As a reaction to my Blog post with title: “Mail-Art in the digital World” I found on facebook a share with the reaction:
“If an activity is named after a medium and the medium changes but the activity continues then maybe it’s a mistake to continue labeling it by the medium. “Mail art” was a bad name to begin with and is even more inaccurate now. “Social art” or “exchange art” would be a lot more accurate and “cooler.” ” (Allen Bukoff)
Ok. I seem to have hit a nerve there. The name Mail-Art is in the 70-90’s connected to the postal medium with postcards, envelopes and packages. The digital possibilities to communicate came in, and I call this direction of changes ‘The Digital World”, and actually make a lot of drawing on the subjects involved. Text is always difiicult. People have their own perception of the words, and Dictionairies tell us what it should be. But still, we see the words in our own views.
Social Art for me is connected to social behaviour. Exchange Art for me is too strict and when you send, you must send something back? We only echange mail and messages and views? We interact.
For me the digital world means that the number of contacts increased. Also the many ways of cummunication and the inter-connections between the different networks is what is so fascinating. I know my brain works with inter-connections on a high level. A world always triggers another word that is connected even when there is no visible connection.
But Social Art could fit. Social behavious and the creative aspects are a beautiful and fascinating combination. When I ‘Google” the term Social Art I get this:
Two sides of it: The text side and the visual side.
Or in Wikipedia terms:
Social Artistry is the attempt to address or recognize a particular social issue using art and creativity. Social artists are people who use creative skills to work with people or organizations in their community to affect change. While a traditional artist uses their creative skills to express their take on the world, a social artist puts their skills to use to help promote and improve communities. Thus, the main aim of a social artist is to improve society as a whole and to help other people find their own means of creative expression.
Social artists may address issues such as youth alienation  or the breakdown of communities. Most commonly, the social artist will address these problems by helping people to express themselves and find their voice, or by bringing people together and using art to help them to foster an understanding of each other.
Recently published (2013) findings confirm this shift from individual expression to community engagement, or “from autonomous to socially engaged.” Lingo and Tepper cite several examples:
- contemporary artists “see themselves as educators, social workers, policy actors, and health providers (Lena & Cornfield, 2008; Simonds, 2013; Throsby & Zednik, 2011)

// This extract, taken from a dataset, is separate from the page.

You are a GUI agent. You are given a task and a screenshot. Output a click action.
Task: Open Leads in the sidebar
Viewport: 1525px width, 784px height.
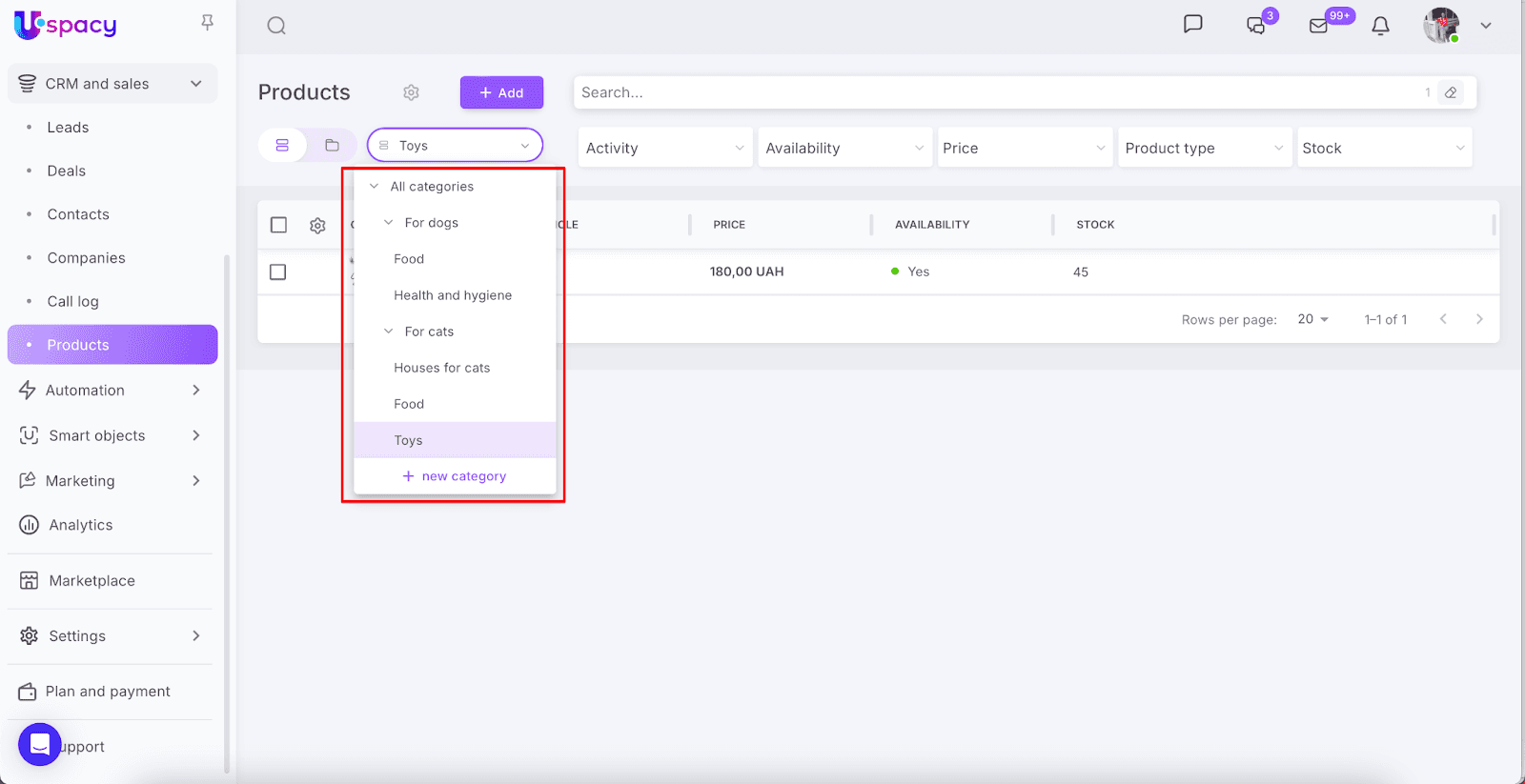click(68, 128)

- Nick Rabkin writes “more arts graduates end up in education than in any other occupation” (2013)
- social practice artists “freely blur the lines among object making, performance, political activism, community organizing, environmentalism and investigative journalism, creating a deeply participatory art that often flourishes outside the gallery and museum system”
But besides research on these two alternatives. I have introduced also a term some years ago. Lets call it Communication Art.